INDIANAPOLIS — May is Asian American Pacific Islander (AAPI) Heritage Month and WTHR is celebrating diversity by highlighting local leaders in our community.
Inside Rima Shahid's Indianapolis office, her personality and passions are hanging all over the walls.
In one frame, at the very top, is a quote from the Quran saying, "My success is in the hands of God." Below is an illustration of historical women leaders saying "nevertheless, she persisted." Lastly — and maybe Shahid's favorite — is a magazine cover of Reggie Miller.
Shahid is proud of her Islamic faith and Pakistani heritage — something she learned from her parents.
"I am really blessed to have parents that taught us from a really early age to be politically and civically engaged," said Shahid, the executive director of Women4Change Indiana.
Shahid's parents emigrated from Pakistan. Her father came to Indiana in the 1970s, and her mother followed in the 1980s. Together, they created a community and raised a family.
"They taught us what it means to be an American. The importance of voting, the importance of being involved with government while teaching us their mother-tongue, Urdu, and reminding us to always be proud of who we are and our heritage. These are lessons I now get to pass on to my three children," she said.
Growing up, Shahid sometimes faced pushback about her religion and culture. She can remember being in kindergarten when her parents pulled her out of school because they were visiting family in Pakistan. She said some of the students asked if she was going to a different planet or needed a spaceship.
"One time in seventh grade, a few days after Eid, I had henna on my hands. My science teacher made me stand and wash my hands over and over and over because he said we weren’t supposed to draw on our hands and I could not participate in lab unless I washed off my hands," Shahid said. "People were saying to me, 'your skin is the color of dirt.' I've also been told 'your eyes are the color of dirty grass.'"
It's something Shahid said still happens today to her own kids, as xenophobia and Islamophobia continue to rise.
"I think people don't realize that being Pakistani heritage, being Muslim, and being an American are not mutually exclusive. I am all three. My faith is different, then my nationality, and my nationality are different than my heritage. I think there are times where that has been challenged and unfortunately continues to be challenged," she said.

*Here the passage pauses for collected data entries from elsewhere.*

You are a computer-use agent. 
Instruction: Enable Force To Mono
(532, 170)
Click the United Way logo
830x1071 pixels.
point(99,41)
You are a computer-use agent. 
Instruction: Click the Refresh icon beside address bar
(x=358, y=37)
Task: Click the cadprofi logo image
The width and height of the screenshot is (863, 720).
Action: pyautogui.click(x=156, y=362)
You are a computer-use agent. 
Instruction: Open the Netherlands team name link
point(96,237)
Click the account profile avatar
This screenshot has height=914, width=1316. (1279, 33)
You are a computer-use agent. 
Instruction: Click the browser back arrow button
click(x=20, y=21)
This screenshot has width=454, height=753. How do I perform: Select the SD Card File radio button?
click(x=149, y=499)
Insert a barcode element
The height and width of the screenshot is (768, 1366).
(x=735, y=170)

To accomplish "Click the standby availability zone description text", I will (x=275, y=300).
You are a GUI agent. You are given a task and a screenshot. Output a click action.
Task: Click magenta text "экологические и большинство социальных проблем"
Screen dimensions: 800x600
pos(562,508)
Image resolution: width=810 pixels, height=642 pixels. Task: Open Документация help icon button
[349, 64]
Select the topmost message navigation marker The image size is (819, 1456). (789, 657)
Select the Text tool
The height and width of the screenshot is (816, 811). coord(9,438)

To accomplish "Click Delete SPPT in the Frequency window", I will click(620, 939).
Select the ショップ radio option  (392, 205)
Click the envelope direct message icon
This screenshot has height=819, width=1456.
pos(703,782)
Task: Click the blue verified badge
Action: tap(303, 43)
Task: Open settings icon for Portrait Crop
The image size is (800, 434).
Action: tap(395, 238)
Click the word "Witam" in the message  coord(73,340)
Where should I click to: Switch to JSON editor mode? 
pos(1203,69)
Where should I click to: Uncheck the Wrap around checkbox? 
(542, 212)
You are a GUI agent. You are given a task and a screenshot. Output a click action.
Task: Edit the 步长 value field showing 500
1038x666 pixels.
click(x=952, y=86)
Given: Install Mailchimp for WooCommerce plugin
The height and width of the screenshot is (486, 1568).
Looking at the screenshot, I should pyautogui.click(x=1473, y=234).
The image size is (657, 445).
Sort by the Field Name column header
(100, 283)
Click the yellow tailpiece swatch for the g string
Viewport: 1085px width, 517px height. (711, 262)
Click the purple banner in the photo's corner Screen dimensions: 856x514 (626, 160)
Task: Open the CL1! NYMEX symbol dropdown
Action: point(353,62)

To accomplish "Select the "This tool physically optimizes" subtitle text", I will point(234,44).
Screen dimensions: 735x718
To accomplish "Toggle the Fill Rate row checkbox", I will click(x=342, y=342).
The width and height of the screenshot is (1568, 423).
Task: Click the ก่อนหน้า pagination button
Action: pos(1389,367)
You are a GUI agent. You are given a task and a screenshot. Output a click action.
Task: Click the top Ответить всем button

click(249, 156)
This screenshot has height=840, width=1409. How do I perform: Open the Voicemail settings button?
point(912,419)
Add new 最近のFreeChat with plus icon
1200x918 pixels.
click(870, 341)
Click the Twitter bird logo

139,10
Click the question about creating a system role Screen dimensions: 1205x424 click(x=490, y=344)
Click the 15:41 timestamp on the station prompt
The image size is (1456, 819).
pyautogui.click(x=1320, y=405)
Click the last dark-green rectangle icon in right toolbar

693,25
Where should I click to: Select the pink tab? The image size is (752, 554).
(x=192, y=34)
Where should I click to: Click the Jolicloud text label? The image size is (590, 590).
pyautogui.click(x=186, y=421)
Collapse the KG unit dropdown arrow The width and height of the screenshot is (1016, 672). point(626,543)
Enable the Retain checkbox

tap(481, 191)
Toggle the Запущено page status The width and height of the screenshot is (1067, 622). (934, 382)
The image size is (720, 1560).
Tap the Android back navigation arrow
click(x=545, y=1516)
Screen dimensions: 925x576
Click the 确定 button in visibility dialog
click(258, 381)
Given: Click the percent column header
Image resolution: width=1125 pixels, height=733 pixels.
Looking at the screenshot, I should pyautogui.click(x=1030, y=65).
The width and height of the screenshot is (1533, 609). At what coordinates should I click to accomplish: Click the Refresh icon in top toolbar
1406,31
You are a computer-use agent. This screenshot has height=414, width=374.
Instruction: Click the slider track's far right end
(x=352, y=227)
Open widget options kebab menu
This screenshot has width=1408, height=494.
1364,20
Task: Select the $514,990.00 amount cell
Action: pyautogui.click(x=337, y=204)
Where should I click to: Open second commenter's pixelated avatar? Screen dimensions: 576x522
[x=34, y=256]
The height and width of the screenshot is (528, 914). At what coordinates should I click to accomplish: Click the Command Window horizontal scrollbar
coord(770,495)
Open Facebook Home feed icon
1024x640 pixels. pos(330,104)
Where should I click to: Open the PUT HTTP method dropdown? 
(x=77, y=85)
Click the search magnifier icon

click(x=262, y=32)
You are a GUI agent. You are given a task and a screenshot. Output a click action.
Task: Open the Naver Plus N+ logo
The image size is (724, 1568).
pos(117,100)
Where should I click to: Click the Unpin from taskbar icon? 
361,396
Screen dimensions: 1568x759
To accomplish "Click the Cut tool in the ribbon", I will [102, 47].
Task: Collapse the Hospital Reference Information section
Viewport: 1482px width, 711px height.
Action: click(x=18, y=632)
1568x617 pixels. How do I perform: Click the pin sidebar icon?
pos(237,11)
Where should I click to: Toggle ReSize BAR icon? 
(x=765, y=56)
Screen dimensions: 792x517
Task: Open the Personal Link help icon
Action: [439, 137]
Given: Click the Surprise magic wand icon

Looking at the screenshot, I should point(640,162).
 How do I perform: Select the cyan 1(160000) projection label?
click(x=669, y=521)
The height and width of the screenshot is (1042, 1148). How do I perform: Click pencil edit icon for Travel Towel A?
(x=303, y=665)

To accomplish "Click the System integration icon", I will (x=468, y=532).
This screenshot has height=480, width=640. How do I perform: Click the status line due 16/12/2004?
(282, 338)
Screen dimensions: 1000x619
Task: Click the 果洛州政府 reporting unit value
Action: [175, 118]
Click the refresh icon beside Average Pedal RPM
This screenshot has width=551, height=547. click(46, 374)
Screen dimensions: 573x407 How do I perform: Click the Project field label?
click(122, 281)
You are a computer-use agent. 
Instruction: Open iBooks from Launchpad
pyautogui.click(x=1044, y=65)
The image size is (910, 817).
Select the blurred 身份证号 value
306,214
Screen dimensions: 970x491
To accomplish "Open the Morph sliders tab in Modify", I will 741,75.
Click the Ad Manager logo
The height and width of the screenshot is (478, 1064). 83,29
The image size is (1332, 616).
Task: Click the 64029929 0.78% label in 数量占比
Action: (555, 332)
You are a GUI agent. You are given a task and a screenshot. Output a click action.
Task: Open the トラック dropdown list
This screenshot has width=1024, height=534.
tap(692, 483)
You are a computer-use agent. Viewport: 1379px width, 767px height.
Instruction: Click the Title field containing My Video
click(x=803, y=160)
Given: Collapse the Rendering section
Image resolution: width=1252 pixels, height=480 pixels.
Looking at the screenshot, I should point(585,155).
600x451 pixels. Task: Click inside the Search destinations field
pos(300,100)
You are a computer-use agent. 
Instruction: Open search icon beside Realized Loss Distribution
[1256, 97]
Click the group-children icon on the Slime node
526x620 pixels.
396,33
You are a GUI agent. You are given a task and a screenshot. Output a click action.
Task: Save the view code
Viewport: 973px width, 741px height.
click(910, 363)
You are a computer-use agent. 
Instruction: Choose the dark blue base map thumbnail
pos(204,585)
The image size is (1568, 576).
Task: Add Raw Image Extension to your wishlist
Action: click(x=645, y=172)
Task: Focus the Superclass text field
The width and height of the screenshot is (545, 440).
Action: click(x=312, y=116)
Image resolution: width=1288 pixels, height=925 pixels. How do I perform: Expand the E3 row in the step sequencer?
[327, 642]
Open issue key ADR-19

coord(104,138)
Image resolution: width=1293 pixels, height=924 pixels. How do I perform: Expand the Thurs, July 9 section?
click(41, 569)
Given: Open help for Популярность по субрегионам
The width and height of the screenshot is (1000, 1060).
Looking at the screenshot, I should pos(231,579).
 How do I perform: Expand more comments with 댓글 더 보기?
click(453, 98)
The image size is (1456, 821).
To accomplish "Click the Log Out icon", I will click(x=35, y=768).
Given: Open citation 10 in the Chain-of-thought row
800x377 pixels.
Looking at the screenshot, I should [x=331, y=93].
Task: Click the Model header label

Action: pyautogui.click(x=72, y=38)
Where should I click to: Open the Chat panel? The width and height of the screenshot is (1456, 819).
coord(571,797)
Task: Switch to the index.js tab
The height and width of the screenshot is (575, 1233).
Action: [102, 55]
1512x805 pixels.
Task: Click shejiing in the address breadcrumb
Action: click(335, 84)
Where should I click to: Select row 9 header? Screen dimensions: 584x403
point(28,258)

Before settling in Indiana with her family, Shahid lived in the Middle East for more than 10 years, where she worked as a trade development officer at the Pakistan Embassy in Bahrain.
She lived there during the Arab Spring, a cultural revolution that started in 2010.
"So many Americans take our democracy for granted, and when you are on the flip side, and you are having Molotov cocktails thrown at your window, and when you are responsible as the trade development officer and cultural attaché for the Pakistan Embassy in Bahrain for helping bury an 11-year-old child for being the wrong sect while playing soccer — you remember as imperfect as our government is, as problematic as our history has been and our present has been, we start with 'We the People.' Don't take 'We the People' for granted," Shahid said.
In 2015, Shahid returned to Indiana and served as the executive director for the Muslim Alliance of Indiana.
Shortly after in 2017, she became the first CEO of Women4Change Indiana, a nonpartisan nonprofit to fight for Hoosier women to be more involved in their communities.
She said women represent about 51% of Indiana's population but represent less than 24% of elected officials in the Statehouse.
"My hope is that we have more women in decision-making opportunities and places of power. My hope is that we have a Statehouse that is representative of Indiana," Shahid said. "I look forward to the day when I can walk into the statehouse and say, 'Madam governor I have a question.'"
Most recently, her team helped pass three key pieces of legislation, including a bill about consent, banning the practice of shackling incarcerated women while giving birth, and expanding Medicaid access for women postpartum from 60 days to 365 days.
As Shahid continues to advocate for Hoosier women, she reminds others to think before passing judgment and to not base someone's culture on TV shows or movies.
"Meet a Hoosier Muslim. Talk to them. Get to know them. You'll be surprised. It's so important for us to know one another," Shahid said. 'There is richness in our diversity. There is richness in our differences, and it makes life fun and interesting."
Many times when people think of APPI, they think of the larger counties in the region. Instead, Shahid challenges people to expand beyond that.
"When we think about celebrating minorities, and we think about recognizing minorities, and we think about getting to know the different people that make up a different subsection, challenge yourself to think who is a part of this group and get to know them," she said.